跑通了就说明 Jenkins 能在 K8s 里动态创建 Pod 了。

装个 Git 仓库#

Gitea 比 GitLab 轻量多了,我这小集群跑 GitLab 估计直接挂。

配置文件#

cat <<EOF > gitea-lite.yaml
global:
  storageClass: "nfs-client"


# 禁用各种复杂的外部依赖
redis:
  enabled: false
redis-cluster:
  enabled: false
valkey:
  enabled: false
valkey-cluster:
  enabled: false
postgresql:
  enabled: false
postgresql-ha:
  enabled: false


# Gitea 核心配置
gitea:
  # 使用内置 SQLite3 数据库
  config:
    database:
      DB_TYPE: sqlite3
    server:
      DOMAIN: "gitea.local"
      ROOT_URL: "http://192.168.100.10:30030/"
      SSH_DOMAIN: "192.168.100.10"
      SSH_PORT: "30022"


  # 管理员账号
  admin:
    username: "admin"
    password: "admin123"
    email: "admin@example.com"


# 网络暴露
service:
  http:
    type: NodePort
    port: 3000
    nodePort: 30030
  ssh:
    type: NodePort
    port: 22
    nodePort: 30022


# 持久化存储
persistence:
  enabled: true
  size: 5Gi
  accessModes:
    - ReadWriteOnce
EOF

第二个大坑#

一开始我没注意配置文件,直接 helm install,结果它给我拉了一堆 Redis Cluster、PostgreSQL HA 什么的,十几个 Pod 瞬间把集群撑爆了。
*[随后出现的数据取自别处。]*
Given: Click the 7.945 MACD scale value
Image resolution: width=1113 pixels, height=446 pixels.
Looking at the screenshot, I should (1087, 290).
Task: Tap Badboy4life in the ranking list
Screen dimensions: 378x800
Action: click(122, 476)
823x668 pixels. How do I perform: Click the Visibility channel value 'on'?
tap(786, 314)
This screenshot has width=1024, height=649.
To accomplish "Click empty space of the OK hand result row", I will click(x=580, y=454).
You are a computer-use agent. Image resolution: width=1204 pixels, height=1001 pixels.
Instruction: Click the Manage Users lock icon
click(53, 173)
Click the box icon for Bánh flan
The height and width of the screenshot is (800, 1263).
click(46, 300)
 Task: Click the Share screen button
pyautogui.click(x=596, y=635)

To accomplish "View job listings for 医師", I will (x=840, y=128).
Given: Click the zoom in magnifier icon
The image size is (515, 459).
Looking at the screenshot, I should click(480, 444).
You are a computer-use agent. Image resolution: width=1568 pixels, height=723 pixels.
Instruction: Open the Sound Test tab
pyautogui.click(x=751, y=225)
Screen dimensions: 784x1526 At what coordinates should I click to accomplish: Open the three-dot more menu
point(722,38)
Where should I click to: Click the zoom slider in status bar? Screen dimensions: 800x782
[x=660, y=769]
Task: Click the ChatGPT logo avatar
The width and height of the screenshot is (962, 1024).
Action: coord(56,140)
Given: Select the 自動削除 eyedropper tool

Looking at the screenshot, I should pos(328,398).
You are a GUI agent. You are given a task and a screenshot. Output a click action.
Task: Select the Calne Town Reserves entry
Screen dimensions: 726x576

赶紧把那些缓存和高可用组件全禁用掉,只留一个 Gitea Pod,世界清净了。

开始装#

Terminal window
helm repo add gitea-charts https://dl.gitea.com/charts/
helm repo update


kubectl create ns gitea
helm install gitea gitea-charts/gitea -n gitea -f gitea-lite.yaml


kubectl get pods -n gitea -w

访问 http://192.168.100.10:30030,第一次要点”安装”,数据库选 SQLite3(最简单),其他不用改,直接装。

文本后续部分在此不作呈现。